Amidst a national recycling supply-chain shakeup, good news arrives: a solution has been found to Australia's end-of-life tyre disposal issues, meaning we might be subject to fewer tyre fires.
Pearl Global has signed a lease on a site in Stapylton Queensland and received approval to establish a tyre processing plant from the Queensland Department of Environment and Heritage, subject to planning approval from the Gold Coast City Council.
“We are the first company in Australia to be granted an environmental licence to operate a commercial tyre processing business of this type, and we have found a site that is ideally situated and ready for use,” said Pearl Global Executive Chairman Gary Foster, calling the move a win-win situation for both Pearl Global and Queensland.
“In granting us this licence the Queensland government has recognised the environmental benefits of our unique thermal desorption technology, which operates in a low emissions environment with no hazardous by-products.”
Stapylton is near a large source of end-of-life tyres and on a major highway route for transporting finished products.
“The site houses a large factory which easily accommodates our portable processing plant. We have already delivered the plant to the factory and we can commence commercial-scale operations as soon as we receive planning approval, for which we don’t anticipate any problems,” Foster said.

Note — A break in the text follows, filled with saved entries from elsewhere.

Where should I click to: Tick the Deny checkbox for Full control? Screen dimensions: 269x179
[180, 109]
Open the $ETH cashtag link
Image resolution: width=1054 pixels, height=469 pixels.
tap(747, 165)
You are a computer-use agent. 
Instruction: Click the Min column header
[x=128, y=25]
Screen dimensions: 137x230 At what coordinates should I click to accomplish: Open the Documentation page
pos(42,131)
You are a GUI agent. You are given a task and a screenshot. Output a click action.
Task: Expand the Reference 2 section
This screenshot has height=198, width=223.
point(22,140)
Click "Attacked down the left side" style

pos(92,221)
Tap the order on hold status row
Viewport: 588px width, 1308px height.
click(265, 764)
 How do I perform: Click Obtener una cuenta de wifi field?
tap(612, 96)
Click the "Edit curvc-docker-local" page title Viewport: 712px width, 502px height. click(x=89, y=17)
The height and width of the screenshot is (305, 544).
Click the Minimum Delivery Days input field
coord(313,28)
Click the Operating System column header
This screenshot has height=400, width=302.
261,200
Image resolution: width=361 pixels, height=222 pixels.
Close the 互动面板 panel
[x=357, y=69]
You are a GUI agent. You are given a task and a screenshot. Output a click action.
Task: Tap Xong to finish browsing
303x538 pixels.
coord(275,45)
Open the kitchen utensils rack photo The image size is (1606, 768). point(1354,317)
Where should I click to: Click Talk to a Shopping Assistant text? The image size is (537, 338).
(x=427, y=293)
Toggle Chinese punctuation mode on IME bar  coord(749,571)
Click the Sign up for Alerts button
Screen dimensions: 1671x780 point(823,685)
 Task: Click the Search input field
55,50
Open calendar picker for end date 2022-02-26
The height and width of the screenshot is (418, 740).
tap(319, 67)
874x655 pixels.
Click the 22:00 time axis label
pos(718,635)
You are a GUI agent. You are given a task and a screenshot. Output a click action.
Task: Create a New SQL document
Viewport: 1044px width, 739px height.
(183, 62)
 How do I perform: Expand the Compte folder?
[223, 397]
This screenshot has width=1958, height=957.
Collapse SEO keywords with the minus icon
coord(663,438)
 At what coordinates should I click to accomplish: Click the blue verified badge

Pearl Global's tyre-processing technology claims to break down discarded tyres into reusable products – oil, steel, carbon "char" or powder, and compressed natural gas – without the toxic byproducts and gases that are commonplace in other breakdown and disposal technologies.
The new technique is mainly competing with existing pyrolysis processing, which currently results in considerable waste emissions that must be filtered and mitigated.
Pearl Global's technology surpasses existing techniques by passing chopped-up tyres through a series of sections set at different temperatures (contrasting with existing single-temperature methods) in a precisely controlled process that separates each material component of the tyre.
Their technology looks set to reduce the amount of tyres dumped in landfill, and all the environmental and safety hazards that come with it.
Australians have suffered through fire outbreaks at tyre dumps, and seen toxic byproducts leech into their soil and groundwater. Currently, only about 16% of Australian tyres are properly recycled.